Description of original award (Fiscal Year 2023, $250,000)

This program will implement a pilot project to study the effectiveness of evidenced, therapeutic techniques for correctional officers to improve their overall health and trained ability to regulate themselves, when managing and interacting with populations such as people with mental health disorders or co-occurring mental health and substance use disorders. Breathwork is a set of practices involving conscious control of breathing for therapeutic purposes. Breathwork has been proven effective among other high stress professions to include first responders and fire fighters. Incorporating breathwork practices into daily routines can help improve mental and physical health, enhance cognitive function, and promoting overall health and well-being. This technique can reduce the risk of negative outcomes associated with chronic stress and burnout. The Collaborative Crisis Response and Intervention Training Program creates an opportunity to support officers as well as respondents and inmates.
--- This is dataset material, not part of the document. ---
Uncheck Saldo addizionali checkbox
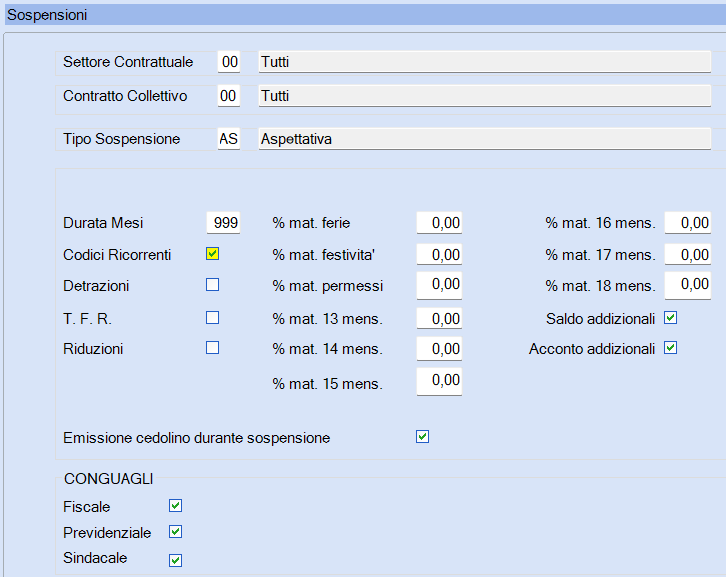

The program will 1) Perform a problem analysis of training and deployment policies and practices, in collaboration with local stakeholders and agency leadership, using relevant data (officer baseline response, bio-metric data, improved response with population served). The applicant will use this analysis to understand the training, partnership, resource, and deployment needs of both it and its community. 2) Create, design, and implement a training program. 3) Determine who are the best qualified officers to train and recruit. This program will work to staff a crisis response team that is trained and capable to provide support to fellow officers in a preventive capacity, resilience training and crisis intervention training during or after a critical incident. To conduct this study, three hundred (300) WADOC staff will be evaluated, including community corrections officers and custody officers working in various custody levels from across the state. WADOC will identify 30-40 people to become certified trainers for the breathwork method. Trainers will work in pairs to train the 300 staff identified as participants for a total of 340 trained individuals across 110 work locations and 31 counites. Upon completion of the pilot study WADOC will utilize the trainers to further train additional staff on proper breathwork and replicate positive results.